- _PROBLEM DESCRIPTION_: Please render the part of the records below that opens with the line containing "You are a GUI" and runs through the end of the records as a JSON list of strings, one string per line, with blank lines skipped and the pictures left out.

## START DATA PROVIDED

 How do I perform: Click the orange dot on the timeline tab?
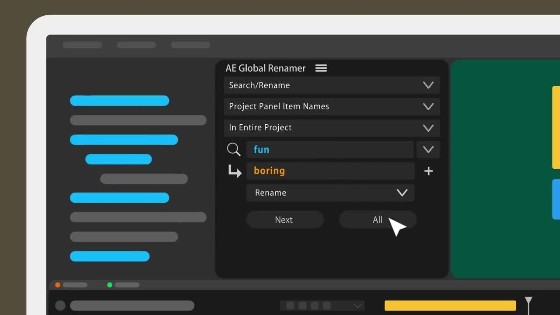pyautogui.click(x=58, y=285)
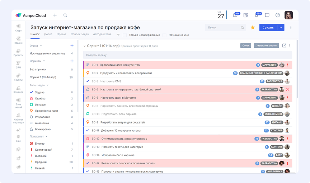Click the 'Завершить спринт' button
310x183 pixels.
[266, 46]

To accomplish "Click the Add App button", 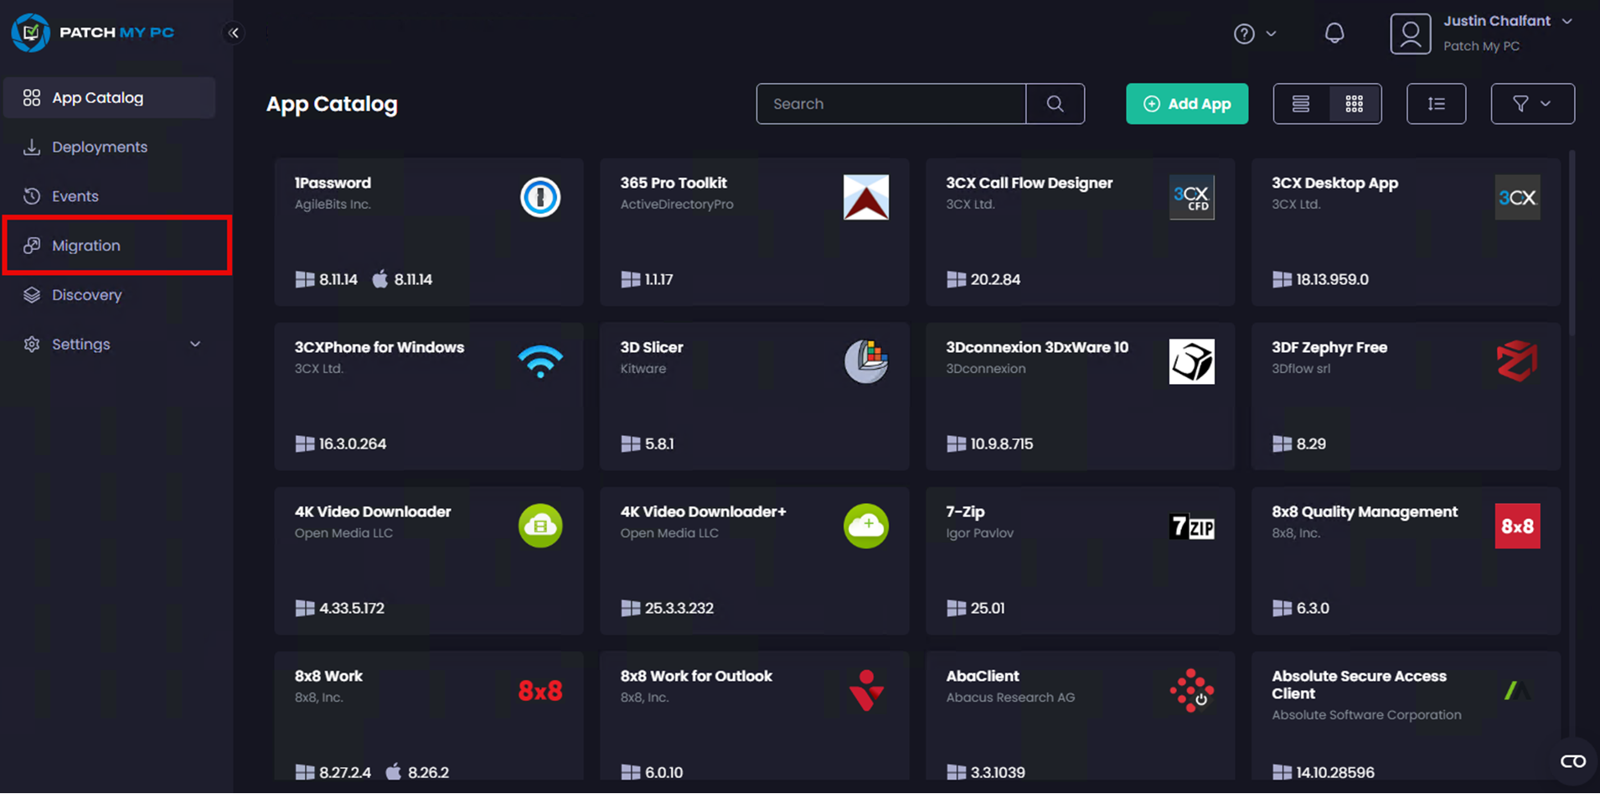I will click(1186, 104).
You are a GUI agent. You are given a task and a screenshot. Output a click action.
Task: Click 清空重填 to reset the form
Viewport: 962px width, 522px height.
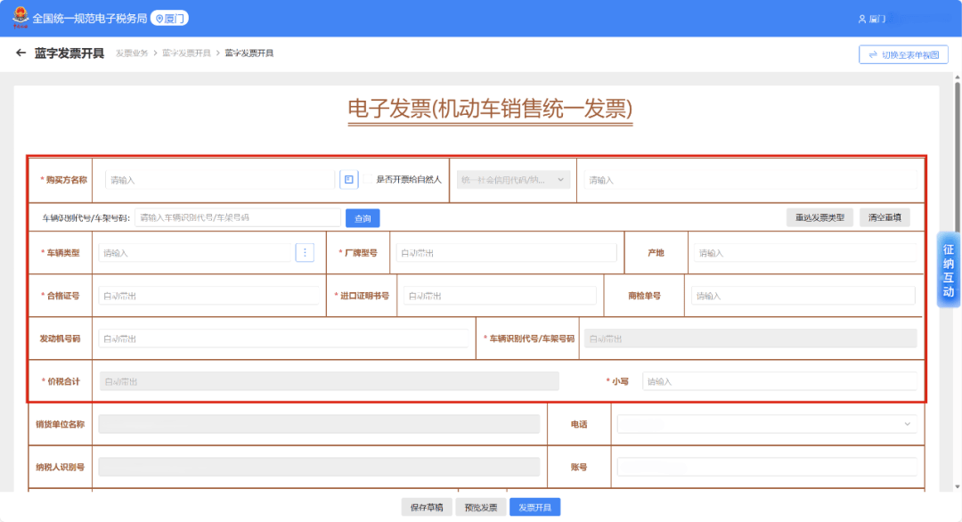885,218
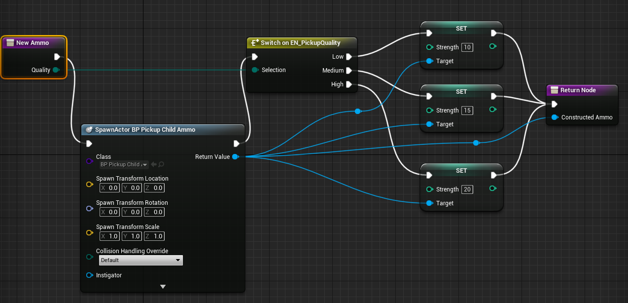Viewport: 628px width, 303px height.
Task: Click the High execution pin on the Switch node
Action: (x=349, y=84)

## END DATA PROVIDED

- _COMPLETE OUTPUT_:
[
  "You are a GUI agent. You are given a task and a screenshot. Output a click action.",
  "Task: Click 清空重填 to reset the form",
  "Viewport: 962px width, 522px height.",
  "885,218",
  "Viewport: 628px width, 303px height.",
  "Task: Click the High execution pin on the Switch node",
  "Action: (x=349, y=84)"
]